Staffing is a passion.  I see it as one of the most important factors in providing safe and quality patient care.

COVID-19 Pressures 

Early March we began to experience daily increases in our COVID-19 positive cases system-wide.  Reaching almost six hundred at one point.  The Texas Governor called for a complete shutdown. We canceled all elective procedures, limited visitors, and began to implement screening stations at all our entrances.  Not only were our cases of COVID-19 increasing but these patients were sick (ECMO, CRRT, etc.). These patients began to fill the majority of our critical care beds.  We began to open up old units to make room for the increasing COVID-19 population.

This put an extreme amount of pressure to provide adequate and competent staff due to the complexity of these patients.

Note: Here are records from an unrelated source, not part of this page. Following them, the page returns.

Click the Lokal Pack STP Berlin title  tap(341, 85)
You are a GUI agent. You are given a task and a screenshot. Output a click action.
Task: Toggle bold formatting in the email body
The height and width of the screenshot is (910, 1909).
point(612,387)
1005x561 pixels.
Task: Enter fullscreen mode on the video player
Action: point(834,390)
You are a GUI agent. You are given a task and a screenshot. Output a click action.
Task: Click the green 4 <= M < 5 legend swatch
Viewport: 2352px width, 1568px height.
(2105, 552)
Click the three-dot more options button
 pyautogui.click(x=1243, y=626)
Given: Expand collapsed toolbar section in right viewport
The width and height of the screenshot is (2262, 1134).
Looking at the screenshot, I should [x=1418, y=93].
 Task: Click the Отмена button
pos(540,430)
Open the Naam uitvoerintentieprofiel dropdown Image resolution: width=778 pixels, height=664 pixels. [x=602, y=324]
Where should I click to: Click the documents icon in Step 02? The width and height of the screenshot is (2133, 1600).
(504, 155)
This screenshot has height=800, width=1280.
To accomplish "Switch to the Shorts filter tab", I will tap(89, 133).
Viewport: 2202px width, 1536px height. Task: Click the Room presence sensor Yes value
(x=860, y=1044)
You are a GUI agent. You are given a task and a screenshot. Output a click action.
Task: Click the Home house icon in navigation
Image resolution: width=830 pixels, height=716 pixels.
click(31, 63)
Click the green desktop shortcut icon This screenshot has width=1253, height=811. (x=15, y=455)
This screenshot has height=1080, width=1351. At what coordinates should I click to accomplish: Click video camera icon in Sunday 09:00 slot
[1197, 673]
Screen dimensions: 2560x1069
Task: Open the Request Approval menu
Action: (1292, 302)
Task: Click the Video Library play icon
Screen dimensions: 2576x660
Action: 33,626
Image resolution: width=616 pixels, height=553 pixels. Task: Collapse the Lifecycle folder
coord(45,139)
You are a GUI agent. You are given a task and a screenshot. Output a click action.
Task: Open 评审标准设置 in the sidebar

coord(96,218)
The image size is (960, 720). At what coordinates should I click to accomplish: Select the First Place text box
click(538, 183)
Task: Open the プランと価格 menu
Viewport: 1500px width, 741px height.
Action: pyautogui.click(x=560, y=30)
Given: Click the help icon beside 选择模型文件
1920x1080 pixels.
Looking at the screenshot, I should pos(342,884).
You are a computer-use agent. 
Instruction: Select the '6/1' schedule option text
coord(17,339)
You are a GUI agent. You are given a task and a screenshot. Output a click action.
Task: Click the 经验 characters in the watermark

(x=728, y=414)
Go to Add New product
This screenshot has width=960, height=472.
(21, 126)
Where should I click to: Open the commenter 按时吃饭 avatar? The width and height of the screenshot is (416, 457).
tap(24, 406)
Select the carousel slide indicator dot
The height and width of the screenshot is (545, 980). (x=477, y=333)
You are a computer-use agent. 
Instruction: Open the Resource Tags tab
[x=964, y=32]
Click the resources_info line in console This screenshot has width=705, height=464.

Since all elective and outpatient procedures were canceled, we developed classes for our surgery, cath lab, and ancillary departments to take to get them back to the bedside. We also trained ancillary staff on how to prone patients and staffed runners to assist the bedside RN.  Even with the additional staff, our frontline staff began to test positive. We had already started hiring travel RNs, but the pressure was on us to onboard qualified contract nurses on the floors as quickly as possible.

We contracted with several agencies and formed a hybrid onboarding process. This allowed us to get nurses at the bedside in five (5) days.

Currently, our numbers are consistent, but no one can predict the future.  As an organization, we are committed to learning to adjust to the new normal of COVID-19 and keep all services open to our community. That is our obligation to all patients and our employee’s livelihood. As we continue to learn daily, keeping our patients at the center of all we do should be at the forefront of our thoughts and actions!